Retype the passage from the excerpt below about Sarah and Adrianne, starting with the words containing "Before dropping Adrianne" and ending with "what she saw.".

■ Excerpt to read ■
++++++++++++++++++++

Authors: M. William Phelps
“Shut up!” Adrianne screamed. “All of you. Shut the
fuck
up!”
This brought out that different side of Sarah. She shot up from the couch and got right in Adrianne’s face.
Sarah was not smiling anymore.
“You dumb bitch!” Sarah yelled. “You fucking
dumb,
stupid bitch.
You
shut up!”
“Fuck you, Sarah,” Adrianne said.
The others were screaming, encouraging Sarah. Chanting. Laughing.
“Fight. Fight.”
“I’m going to kill you, bitch,” Sarah said through clenched teeth.
Adrianne was scared of Sarah, some claimed. “But she wasn’t standing down from her that day. She stood nose to nose with Sarah.”
“Why, Sarah?
Why
are you doing this to me?” Adrianne wanted to know. “I thought we were friends. Why?”
“I am going to beat your ass, bitch.” Sarah refused to answer Adrianne’s questions.
“Why?” Adrianne asked again.
“I am going to fucking kill you!” Sarah said.
Henry stepped in. “Come on. . . .” He grabbed Adrianne. “I’m going to get you a ride home.”
“I’ll kill you,” Sarah kept repeating, although she didn’t swing at Adrianne or attack her in any way. Sarah Kolb was, for the time being, all talk.
Adrianne wanted out of the house.
Sarah walked over to Adrianne as she left. She took out that knife she always carried and started to open and close it, over and over. Slowly. Threateningly.
“You shouldn’t fuck with me,” Sarah said in a low voice a number of times as she stared at the knife.
Adrianne cried.
Jill went to console Adrianne, but Sarah put up a stiff arm, like a traffic cop. “Don’t you talk to her.”
Jill backed off.
Henry drove Adrianne home. All the way there, she kept asking why they all hated her so much. What had she done?
“I’ll talk to them,” Henry said.
Before dropping Adrianne off, up the street from her house so no one would see him, he made plans to hang out with Adrianne again.
Later, when Sarah Kolb was asked about this period during her relationship with Adrianne, she brushed it off as nothing more than a girl beginning to see the true colors of someone she had wanted to be friends with and possibly date.
Turned out, Sarah explained, she didn’t like what she saw.
Sarah framed her argument with zero culpability in the fact that a group of teenagers was bullying a peer. Nor did she admit how she had set the entire situation up, for no other reason, apparently, than they were all bored with the drugs, drinking, and Juggalo life they had chosen.
Sarah said after she had left the house that first night, when Adrianne had taken off and slept with Kory Allison, she made several realizations.
“The conclusion was,” Sarah said in court, “that I didn’t want a future with Adrianne Reynolds.”
But yet she continued to call her—or have someone else do it—and harass the girl, which she left out when talking about this period under her lawyer’s questioning.
Sarah said she “had not formed a good opinion of” Adrianne after that first night. But Adrianne, even after the second time at the house (when she slept with Henry), kept calling her cell number.

++++++++++++++++++++

■ Extracted information ■
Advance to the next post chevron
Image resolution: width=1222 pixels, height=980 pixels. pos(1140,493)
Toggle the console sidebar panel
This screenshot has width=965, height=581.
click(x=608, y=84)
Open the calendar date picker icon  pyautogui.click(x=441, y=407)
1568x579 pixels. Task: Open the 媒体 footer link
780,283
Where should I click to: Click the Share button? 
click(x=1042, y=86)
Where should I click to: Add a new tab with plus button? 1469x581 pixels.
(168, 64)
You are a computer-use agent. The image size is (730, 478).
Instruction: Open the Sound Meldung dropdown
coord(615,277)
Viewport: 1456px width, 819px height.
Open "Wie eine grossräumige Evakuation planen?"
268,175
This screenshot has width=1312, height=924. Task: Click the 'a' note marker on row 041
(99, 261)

++++++++++++++++++++

■ Response area ■
Before dropping Adrianne off, up the street from her house so no one would see him, he made plans to hang out with Adrianne again.
Later, when Sarah Kolb was asked about this period during her relationship with Adrianne, she brushed it off as nothing more than a girl beginning to see the true colors of someone she had wanted to be friends with and possibly date.
Turned out, Sarah explained, she didn’t like what she saw.